As far as his welfare was concerned, Computer Doug said he was doing reasonably well. He said he had no employment prospects on the horizon, despite a daily online search. When the weather warms up, he planned to become more aggressive in this regard.


When asked how he spends his days, Computer Doug simply shrugged and said, "Most of the time, I just sit around and surf the net all day. And sometimes, I play mindless games on the computer."


"That must get boring after a while," said your agent.


Computer Doug nodded. "Yeah," he replied, "but I'll probably be finished with it soon. I've been on the Internet so much, I think I'm close to the end of it."


***
Given the frigid temperature and his flimsy attire, Computer Doug hastened his search for the errant bananas. After a brief search of the car, he pulled a blackened bunch of the things from under the backseat.

"Oh, well," said Computer Doug.


"How long ago did you buy them?" your agent asked.


"About a week ago," he replied. "Finding them has been on my list of things to do."


"I guess you can check that box off now, eh?" I answered.


"I guess so," Computer Doug said, as he closed the car door.


***
Besides checking the box on his list of things to do, Computer Doug had another reason for locating the bananas. Two weeks ago, he decided to become a vegetarian. Apparently, he's taking a step-by-step approach in this direction.
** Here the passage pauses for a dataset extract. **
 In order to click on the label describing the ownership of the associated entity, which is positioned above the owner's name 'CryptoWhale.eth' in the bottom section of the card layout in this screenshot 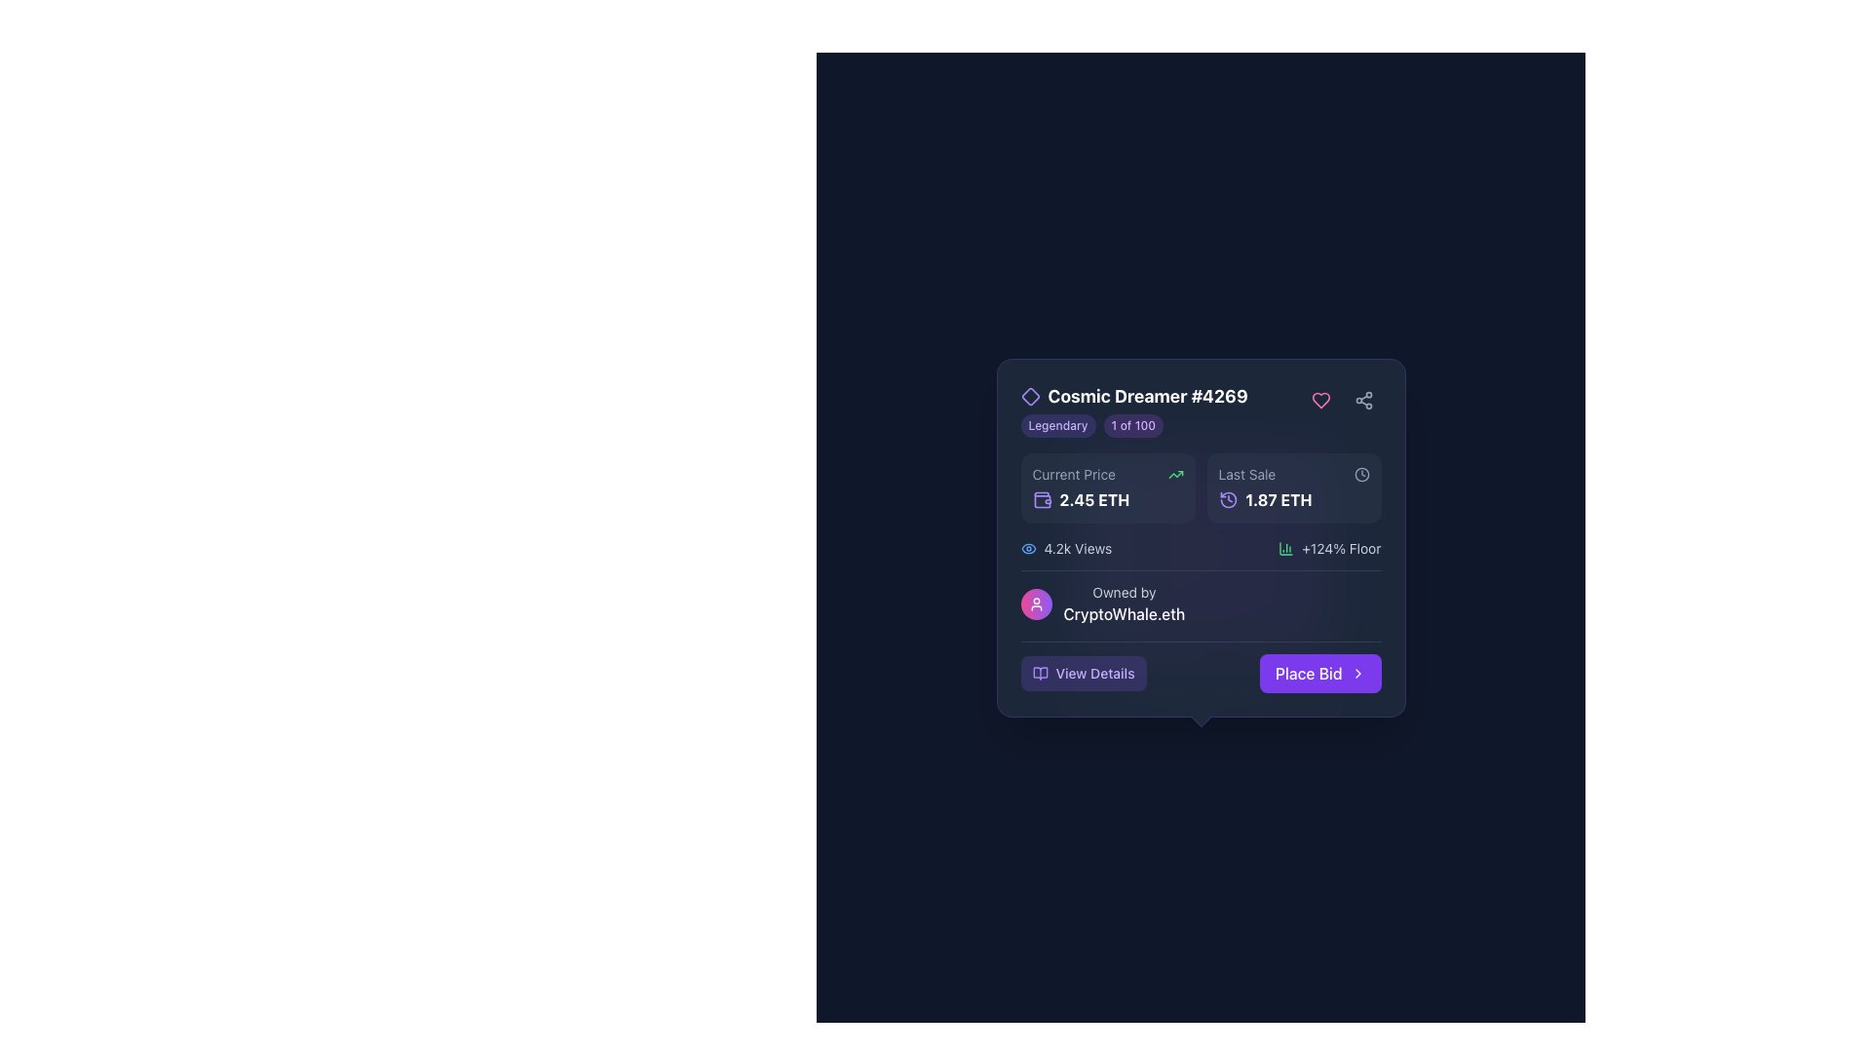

"So far, I'm off all meat, except chicken," he said with pride.


"That's great," your agent replied. "Does that include fish?"


"Yup," he answered. Then he added, "But I never ate fish anyway. I don't like it."


According to Computer Doug, his step toward vegetarianism is for health reasons. Since becoming unemployed, he said he has gained fifteen pounds. At this, he lifted his yellow pullover and showed me an ample belly.


"See what I mean," he said flatly.


"I get the picture," I replied.


***
During his two-week venture toward vegetarianism, Computer Doug said he hadn't lost any weight. In fact, he thinks he might've gained a few pounds.

"I've been eating a lot of chicken," he said with quick smile.

In fact, Computer Doug said he had been eating turkey bacon for breakfast every morning. For lunch, he said he was frequently enjoying some boxed chicken nuggets available from the local grocery emporium.

"Turkey bacon?" I said with a puzzled tone. "I thought you were only eating chicken."

Computer Doug shrugged again and said, "Well, it's still poultry. I'm down to poultry only. By spring, I should be a complete vegetarian."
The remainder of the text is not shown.